I almost wish EMV-capable ATM's would stop holding the card captive until the magstrip is abolished, they're one of the best targets for skimmers so only inserting the card partially would help deal with magstripe readers attached to the machine. It's increasingly rare I go to a store that doesn't have the chip reader or NFC enabled, but every ATM I use still insists on eating my card.
ANZ bank in Australia has actually started rolling out Contactless ATMs.
Which is great, as even some chip ATMs you put the card in far enough to have a magstripe skimmer work on most cases (presumably so that they work with the magstripe cards also)
Not the case for contactless!
(Of course here in Australia, Chip+Pin is Universal and Contactless is near-universal... I can use Apple Pay almost everywhere even small shops and have been able to for several years.. different story to much of the world)
Now the one thing that annoys me, is that currently shops here despite having separate payment terminals customer facing (largely for pin numbers) still operate sometimes on you handing your card to them - which is totally not necessary - especially in drive throughs. This is getting less common with tap to pay using mobile phones as people are (somewhat amusingly to me, given the value potential) hesistent to hand their phone to someone versus their actual card. I really wish merchants would enforce hard not letting the shop assistants handle cards (at least, prompt to handle it, if someone really wants help I'm not against that, but I don't like the default expectation).
But I also realise this kind of thing is much more common in some places so your mileage and feelings may vary.
Even in Canada, where we’ve had the chip + pin for far longer, the ATM eats your card. After a certain amount of incorrect PIN attempts, or the bank flags the card, it will not release the card.
You can get the incremental security easily at home: swipe over your card with a strong magnet. Now card thieves (and you) can only use chip & PIN payments.
As a warning before trying this for real: most ATMs annoyingly check both the chip and magstripe, so you won't be able to get cash out even in countries where chip & PIN are the widely used in payment terminals. Found out by carrying my cards in a phone case with a snap-close magnet.
Eventually banks are going to stop issuing cards with magstripes on them. But this will take years, until everyone has both on their cards and both readers in their terminals.
Even if they have newer terminals, they are still going to accept signature, so essentially there's zero security. The only way forward is to stop accepting the magnetic strip + signature altogether.
Are you sure about this? In Canada we've had chip-and-PIN for almost a decade now (2009 I believe?), and almost all merchants have chip-capable POS terminals.

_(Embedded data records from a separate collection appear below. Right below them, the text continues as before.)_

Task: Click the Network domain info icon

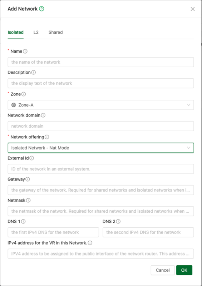Action: [x=43, y=115]

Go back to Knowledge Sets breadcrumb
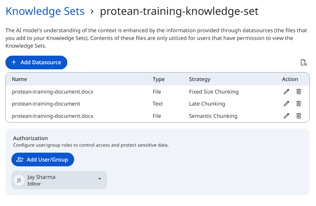coord(45,11)
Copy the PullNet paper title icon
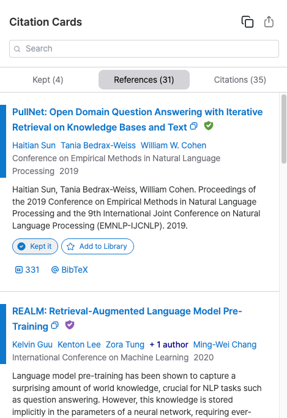This screenshot has width=287, height=418. click(194, 126)
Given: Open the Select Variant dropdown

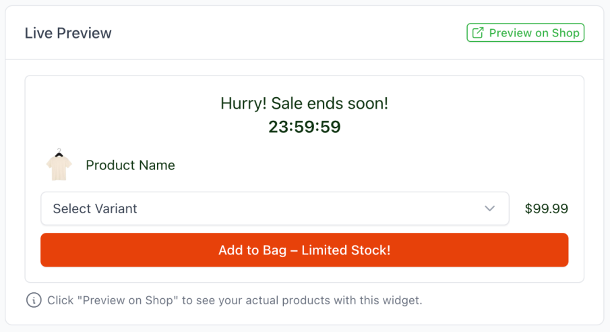Looking at the screenshot, I should (274, 209).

(Yes, really! I don't know what the delay is in the US.)
These terminals still have a mag stripe reader, and our cards have mag stripes as well. But they're just for compatibility: if you try to use the mag stripe of a chip-capable card on a chip-capable terminal, it beeps at your angrily and tells you to use the chip.
Yeah, and you just put some paint over the chip, it will beep 3 times and then let you use the signature, even for cards which are marked "electronic use only". It's a failsafe for situations when the chip is genuinely damaged, the terminal lets you sign for the transaction.
I have a Sams Club credit card that has the chip & PIN feature. They state that the PIN is required when using it at Walmart and Sams Club, but I have used it in other places and have had the transaction go through with or without a signature (the latter of which was for a purchase under $50).
Do the terminals have an order of preference in terms of what's required for payment. For instance, try chip+pin first, then try chip+signature, then try mag stripe+signature? If that's the case, then I don't see why all stores that have chip readers won't start using chip+PIN as a first preference for payments with chip enabled cards.
chips have just become another salvo in an arms race between merchants/consumers and fraudsters. A chip card is more prized than a non-chip card so the rewards for capturing one is higher so more work is justified in cracking into one.